Орлов был в сомнении, что герцогиня Валдомирская, принцесса Азовская, графиня Пиннеберг подлинно дочь императрицы Елизаветы, хоть это им и не исключалось, но для Орлова ровно ничего не значило. Связывая судьбу пусть даже с самозванкой, он преследовал свои честолюбивые цели, думал о престоле не для дочери Елизаветы или самозванки, а для себя. То, что не удалось его брату Григорию, то мог достичь он. Но оттого, что герцогиня Валдомирская не пошла под венец, а заявила о намерении прежде объясниться с женихом – это свидетельствовало, что она не станет ему послушной. Это был тот вопрос, который вызывал у него большие сомнения.

На бал, устроенный пизанской сеньорией, Орлов прибыл с графиней Пиннеберг, адъютантом и штабом. Валдомирской было воздано, что полагалось воздать законной супруге адмирала и командующего эскадрой, после разгрома турок у Чесмы – главной военной силы на Средиземном море. Графиня Пиннеберг держала себя уверенно, с царственным высокомерием. Надо заметить, что пизанцы уже были довольно наслышаны о ее происхождении и правах на российский императорский престол. Появление графини Пиннеберг в сопровождении адмирала Орлова и штаба свидетельствовало пизанцам, что графиня возможно близка к цели и что палаццо Нерви в Пизе возможно стал резиденцией наследницы престола.

– Согласны ли вы стать моею женой, мадам? – с этим вопросом обратился Орлов к герцогине, когда они после бала возвращались в палаццо.

– Да, мой адмирал, но не прежде как восторжествует справедливость. Вы станете супругом императрицы, а не безумной авантюристки.

– Я следую велению сердца, мадам, и готов пойти под венец даже с авантюристкой, ежели ею станете вы.

– Благодарствую, мой адмирал.

– Желая приблизить счастливый миг супружества с вами, мадам, мы должны без отлагательства приступить к великому делу.

– Примите, адмирал, мой пока не оправленный в алмазы портрет, как залог моего к вам благоволения.

– Лошади и карета, которые приготовлены, чтобы везти нас под венец, отныне назначаются к тому, чтобы отвезти нас к причалу, где швартуются российские военные шлюпки. Оттуда мы отправляемся на адмиральский «Исидор», – неожиданно сказал Орлов, чем вызвал известное беспокойство герцогини.

Вслед за Валдомирской и адмиралом Алексеем Орловым в шлюпки сели свита герцогини и офицеры штаба Орлова. Шлюпки взяли курс к адмиральскому «Исидору». Эскадра многократными залпами салютовала царевне. Команды, выстроенные на палубах, приветствовали молодую государыню дружным «ура», повторенным трижды. В соответствии с церемониалом, который полагался только коронованным особам, над кораблями был поднят андреевский флаг. Был дан знак о начале показательных учений. Корабли приступили к сложным маневрам, опять же с пушечной пальбой.
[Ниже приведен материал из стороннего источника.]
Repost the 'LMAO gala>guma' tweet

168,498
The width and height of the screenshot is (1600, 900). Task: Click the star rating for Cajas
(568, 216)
Герцогиня Валдомирская была в восторге от величественного зрелища, которое ей открылось. Не оставалось сомнения в том, что она у порога к заветной цели.

Пристально следивший за развитием событий в Тоскане, российский посол Разумовский, по иронии судьбы племянник предполагаемого отца принцессы Азовской, пришел к заключению о необходимости известить об опасной затее самозванки и Орлова российский императорский двор. Важно было найти для этого достаточно надежного гонца. Им стал де Рибас – молодой, отличный в седле и в управлении лошадью, достаточно умный и отесаный внешностью и манерами, – он мог произвести впечатление при Петербургском дворе.